Ch.ateau Gaudrelle's owner is Armand Monmousseau, the fourth generation of a family of producers and shippers in the Touraine. The Gaudrelle is not generally available, but Monmousseau wanted to give us some idea of how a vouvray can age. "It gets a second wind. The chenin blanc is high in acidity. Given a fine vintage, it can last a long time."
The family owns another small vineyard within the city limits of Vouvray called Clos Le Vigneau. Tasting the '81 and then the '75, I thought it a fruitier, fuller wine than the Gaudrelle, and one which was aging more gracefully. But why age a vouvray at all? Why not drink them fresh and fruity? Monmousseau himself prefers his vouvrays when they're young. "I save the older ones for special occasions only." He likes to drink the Clos Le Vigneau with charcuterie or on its own and the drier Ch.ateau Gaudrelle with fish, from both fresh water and salt water.
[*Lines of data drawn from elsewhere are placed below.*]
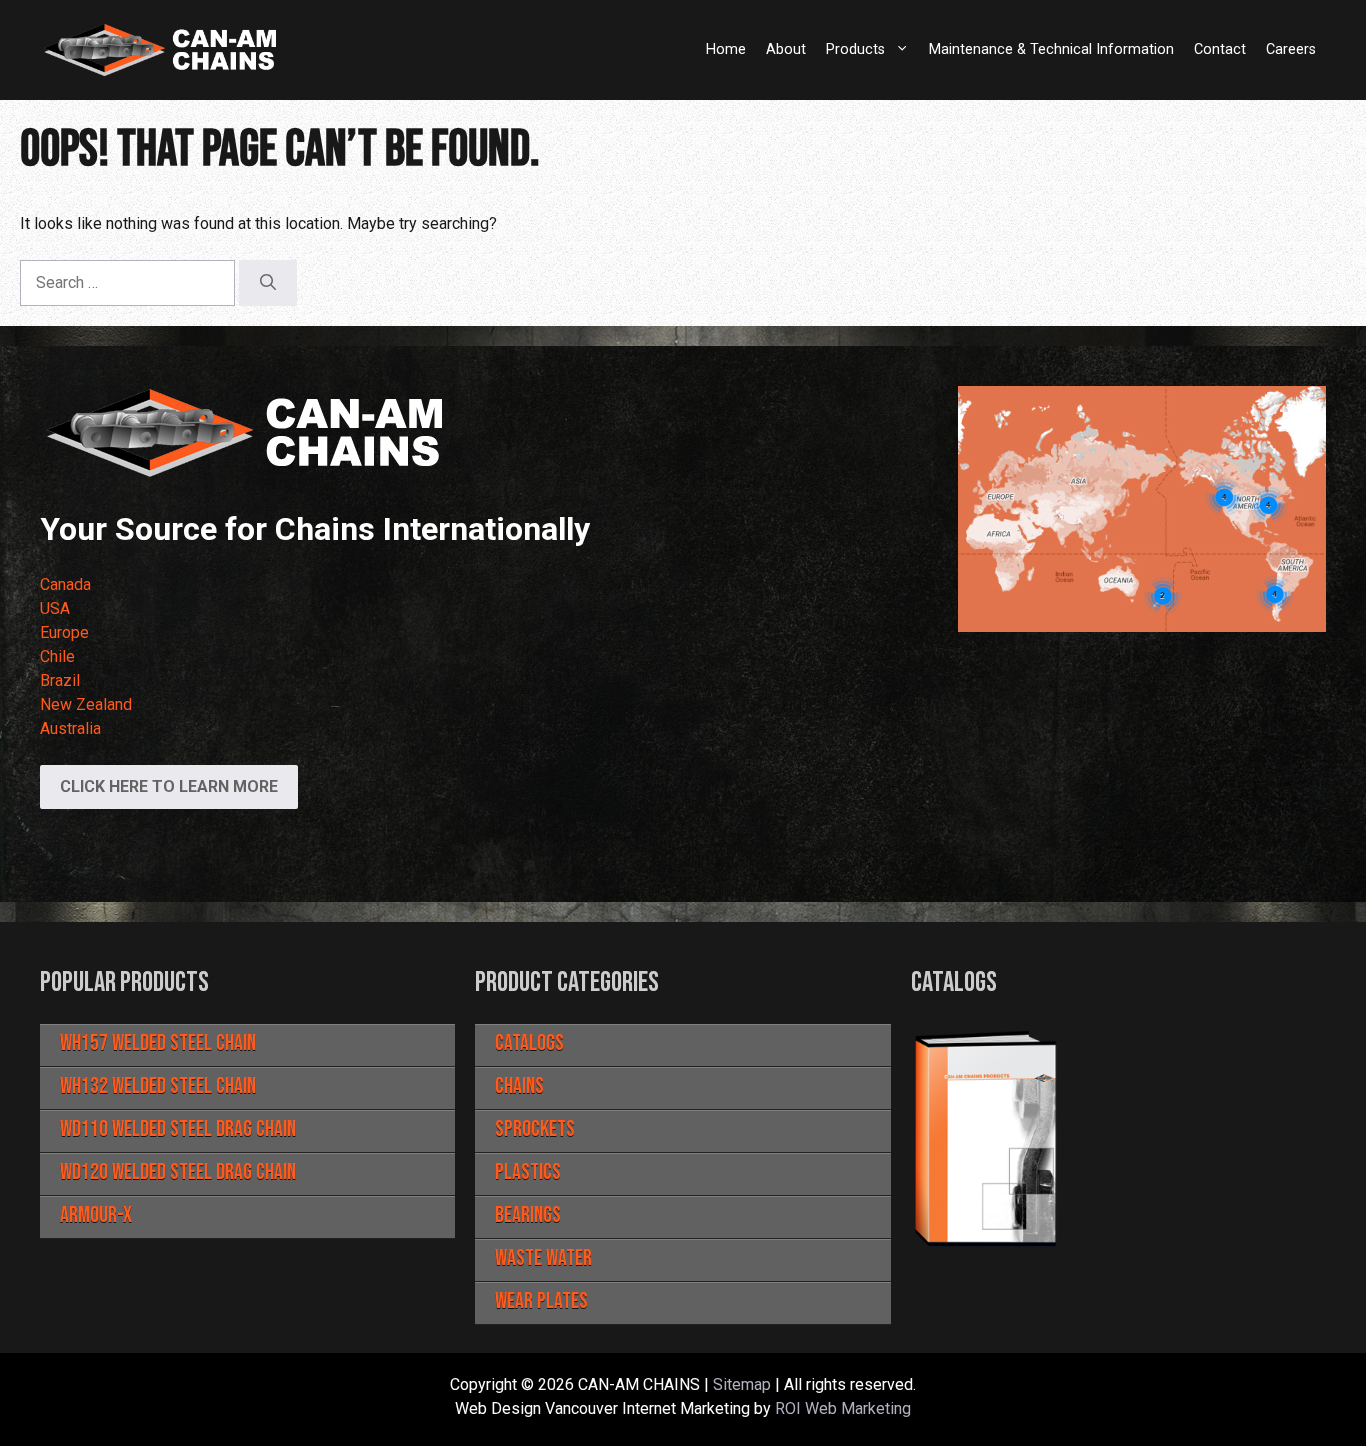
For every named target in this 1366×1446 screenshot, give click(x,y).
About (786, 49)
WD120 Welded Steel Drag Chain (178, 1172)
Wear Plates (541, 1301)
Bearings (528, 1215)
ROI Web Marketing (843, 1408)
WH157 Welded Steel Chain (158, 1043)
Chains (519, 1086)
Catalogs (529, 1043)
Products (855, 49)
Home (726, 49)
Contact (1220, 49)
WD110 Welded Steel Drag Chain (178, 1129)
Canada (65, 584)
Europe (64, 632)
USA (55, 608)
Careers (1291, 49)
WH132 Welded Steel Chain (158, 1086)
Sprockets (535, 1129)
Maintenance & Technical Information (1051, 49)
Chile (57, 656)
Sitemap (742, 1384)
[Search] (268, 283)
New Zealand (86, 704)
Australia (70, 728)
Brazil (60, 680)
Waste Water (543, 1258)
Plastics (528, 1172)
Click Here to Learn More (169, 786)
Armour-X (96, 1215)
Most of the vouvrays here are in the fruitier, medium-dry style. If you want a really dry one, look for the word "sec" on the label. But make sure that it's a good vintage, such as '81, or you may have more sharpness than you wanted.
Beer Cheers--Have you noticed that there are more and more imported beers in your neighborhood stores? That's great. Even if the export version of a lager or ale doesn't taste quite the same as the home brew, it's got to have more flavor than most American beers. One newcomer is Kloster Pilsener, from Hamm in Germany's Westphalia. A real pilsener is not for the I-like-light brigade and this one has a deep amber color, a touch of spritz and a bitter taste. At $9.95 a case, it's at Calvert Woodley Liquors now, and in northern Virginia soon.
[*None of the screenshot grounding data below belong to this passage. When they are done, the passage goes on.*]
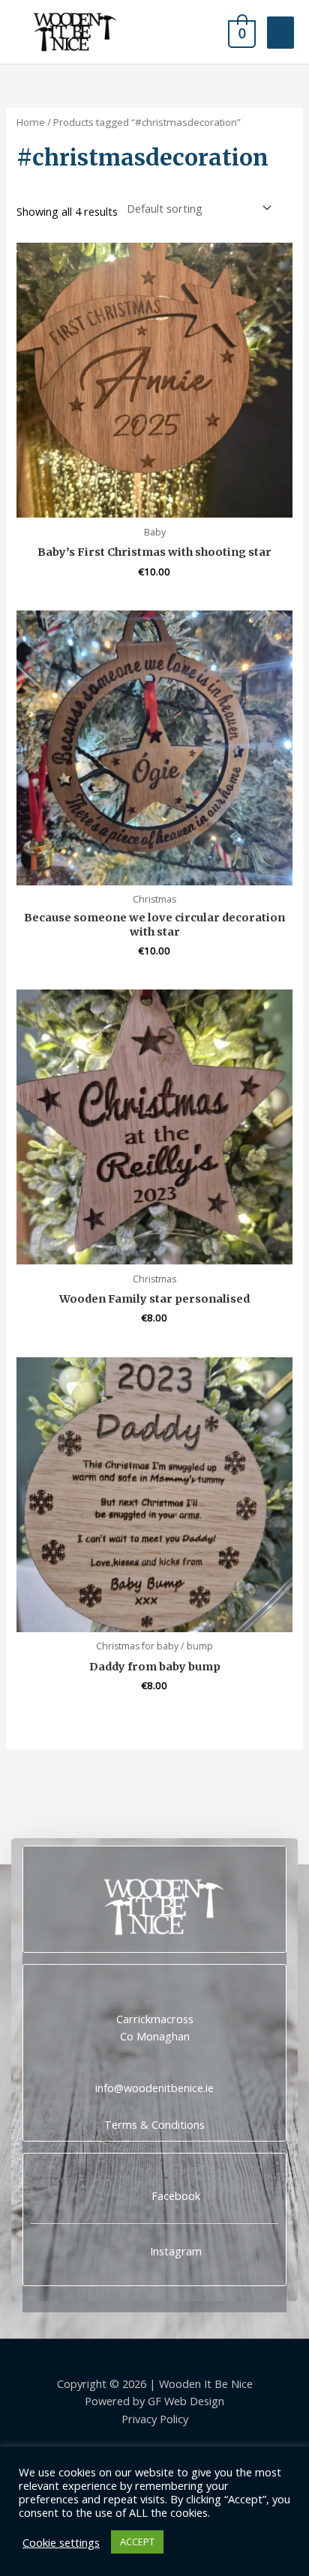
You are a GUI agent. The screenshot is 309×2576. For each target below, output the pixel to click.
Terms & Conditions (154, 2124)
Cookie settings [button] (61, 2542)
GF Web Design (186, 2400)
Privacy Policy (155, 2418)
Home (30, 122)
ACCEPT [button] (137, 2541)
Keen beer drinkers will know that there's a local beer in New York nowadays. New Amsterdam Amber is actually made in Utica, but sold in New York. And now its coming to Maryland and Washington.
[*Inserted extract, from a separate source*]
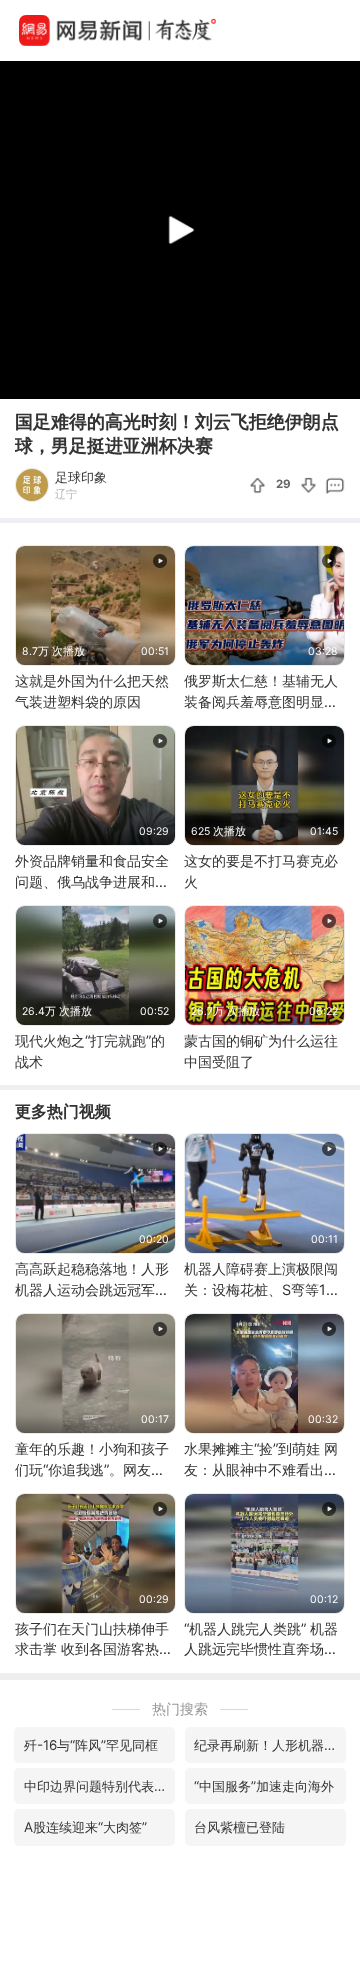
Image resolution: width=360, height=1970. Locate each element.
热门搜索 (180, 1708)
Matthew Reich, the young man behind New Amsterdam, and his brewmaster have developed an all-malt, heavily hopped "British" beer, using lager yeasts, fermented at ale temperatures. It'll be as pricey as the British imports, but it's worth it. Reich has come to the somewhat British conclusion that his beer should not be drunk cold. Just cool.
Wonder Where the Bubbles Went?--Armand Monmousseau, our vouvray man, also produces champagne- method sparkling wines. As we tasted the other day, he noticed that our bubbles were not competing equally. One glass was outstreaming the other. The reason, he said, was the way in which the glasses were washed. Detergents can be a killer, literally. Delicate bubbles will die on you. Hand-wash the glasses in warm water with a mild detergent, and then rinse them in cold water. It may take longer, but if you're paying for a good bubbly, it may as well bubble.